(Dataset records)
_ _ _ _ _
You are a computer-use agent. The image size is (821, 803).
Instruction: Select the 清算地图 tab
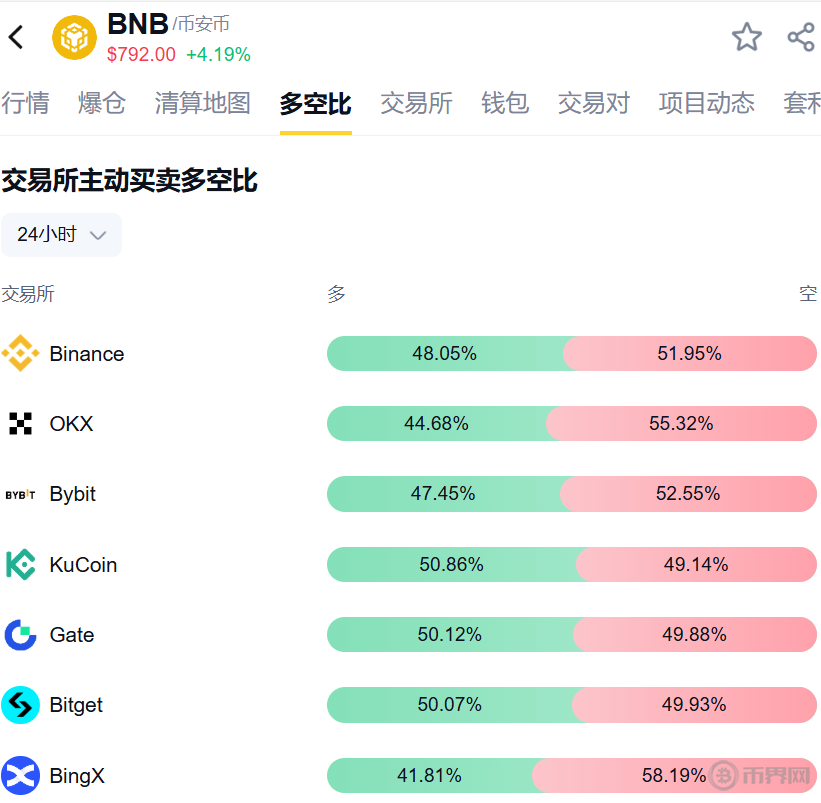pos(203,103)
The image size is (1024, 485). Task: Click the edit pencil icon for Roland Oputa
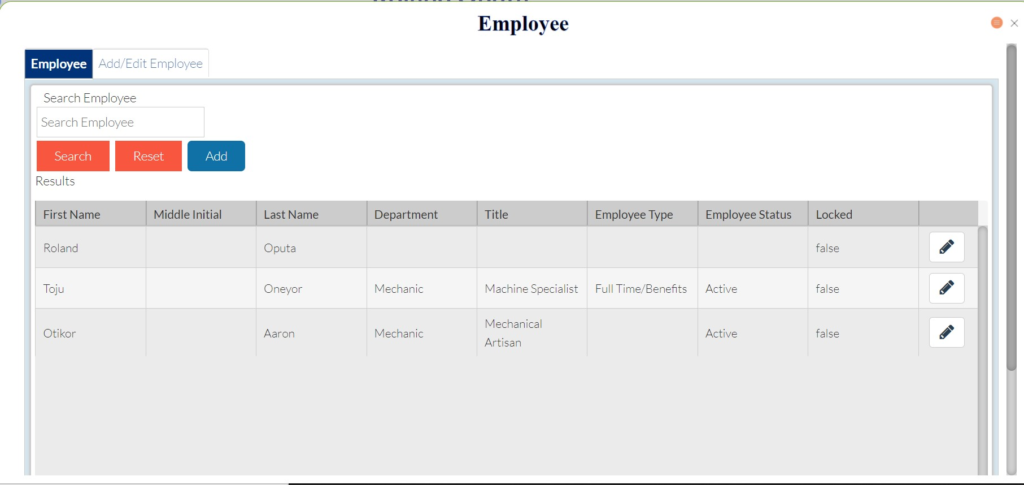[x=946, y=247]
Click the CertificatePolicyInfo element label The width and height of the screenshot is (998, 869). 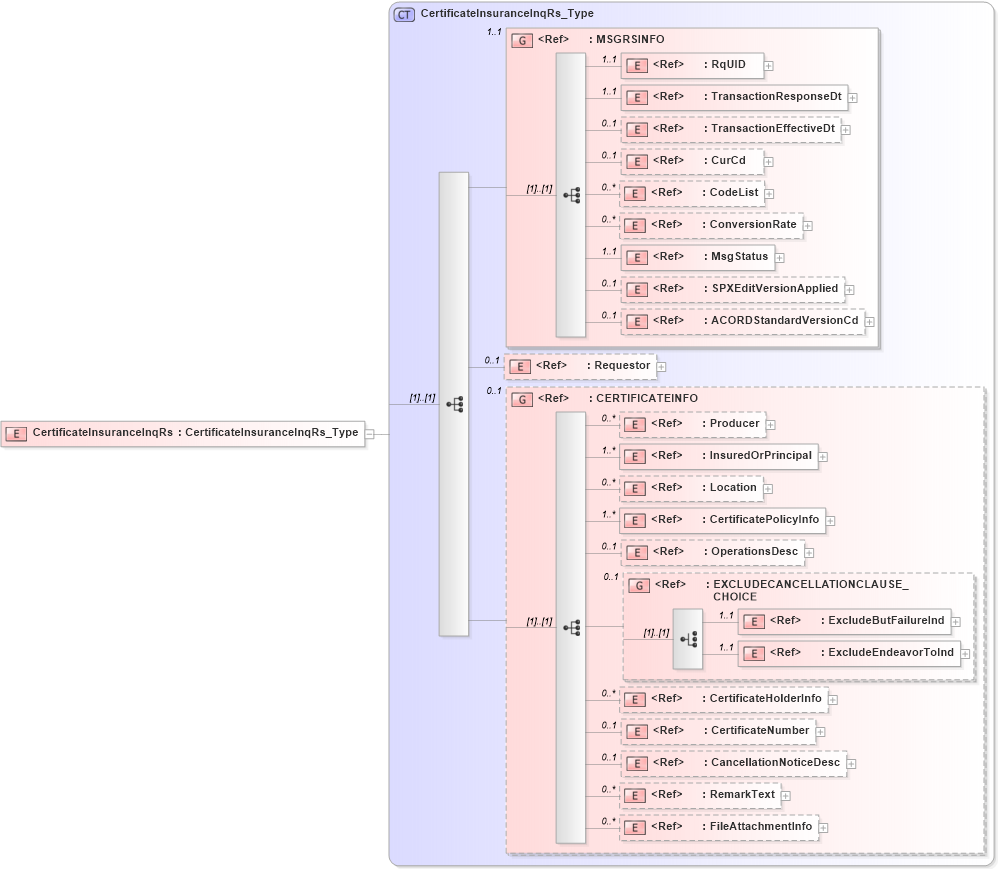point(765,520)
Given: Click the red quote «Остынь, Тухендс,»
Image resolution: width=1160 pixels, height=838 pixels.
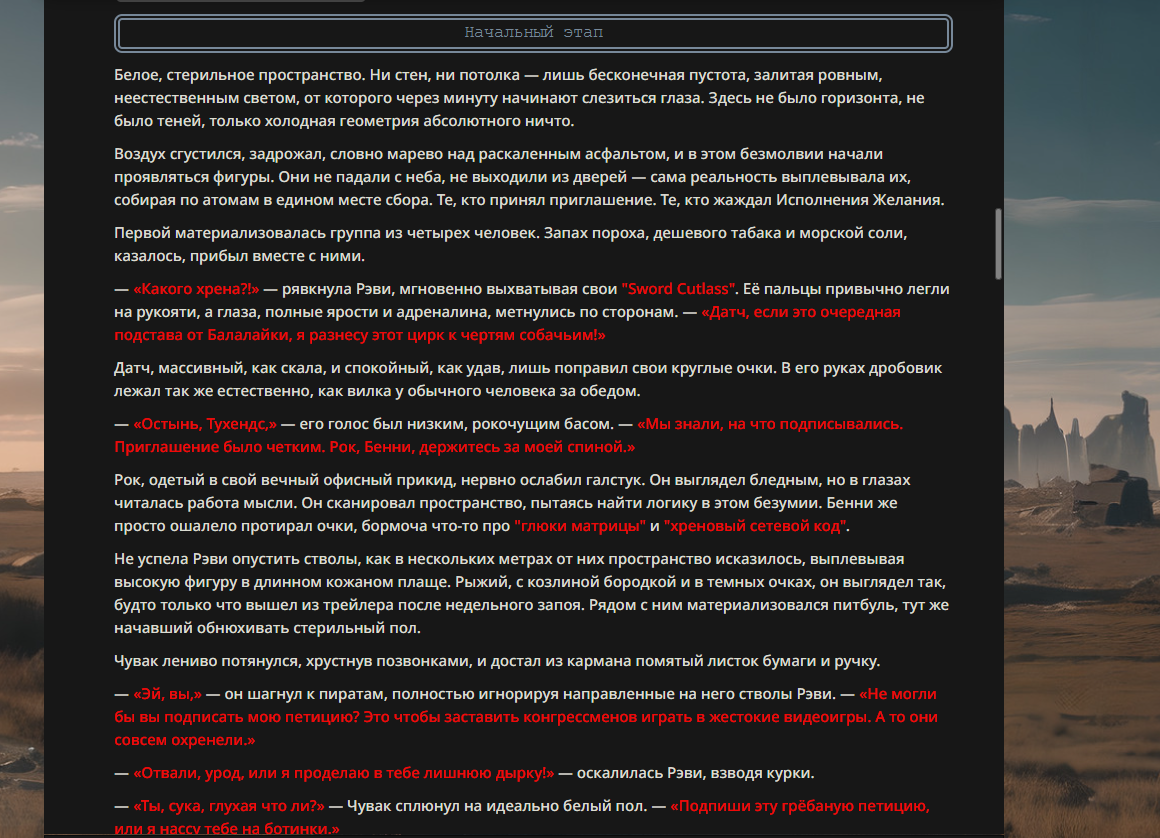Looking at the screenshot, I should tap(205, 425).
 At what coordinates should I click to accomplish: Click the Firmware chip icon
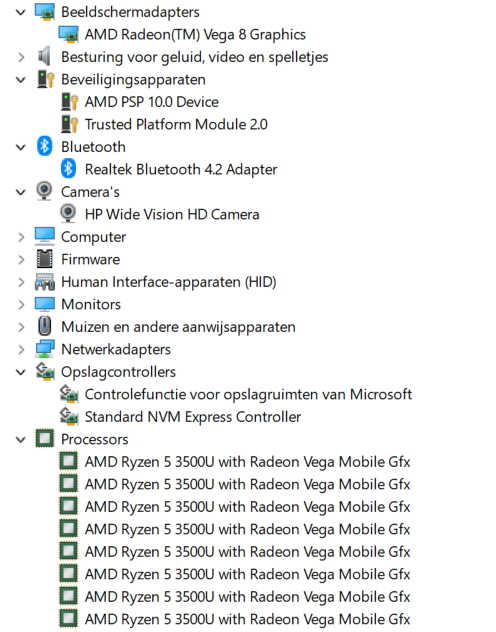(x=45, y=259)
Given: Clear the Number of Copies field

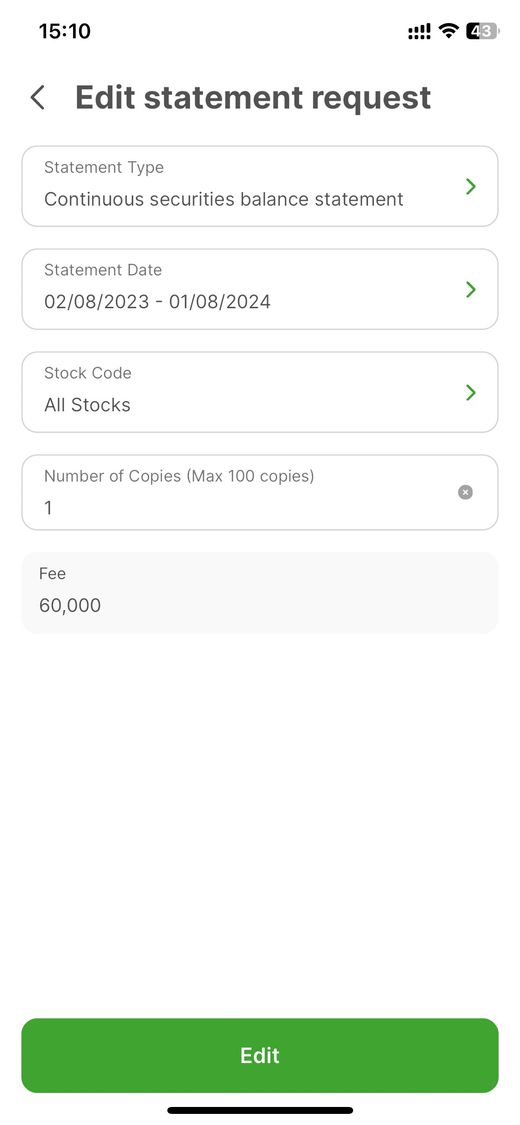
_ _ _ _ _
Problem description — Take the line that contains "Given: Click the" and every line after it up to the end of the records above, and restate them exactly, without the pictures.

Answer section —
Given: Click the red quote «Остынь, Тухендс,»
Image resolution: width=1160 pixels, height=838 pixels.
Looking at the screenshot, I should tap(205, 425).
 At what coordinates should I click to accomplish: Click the Firmware chip icon
(x=45, y=259)
Given: Clear the Number of Copies field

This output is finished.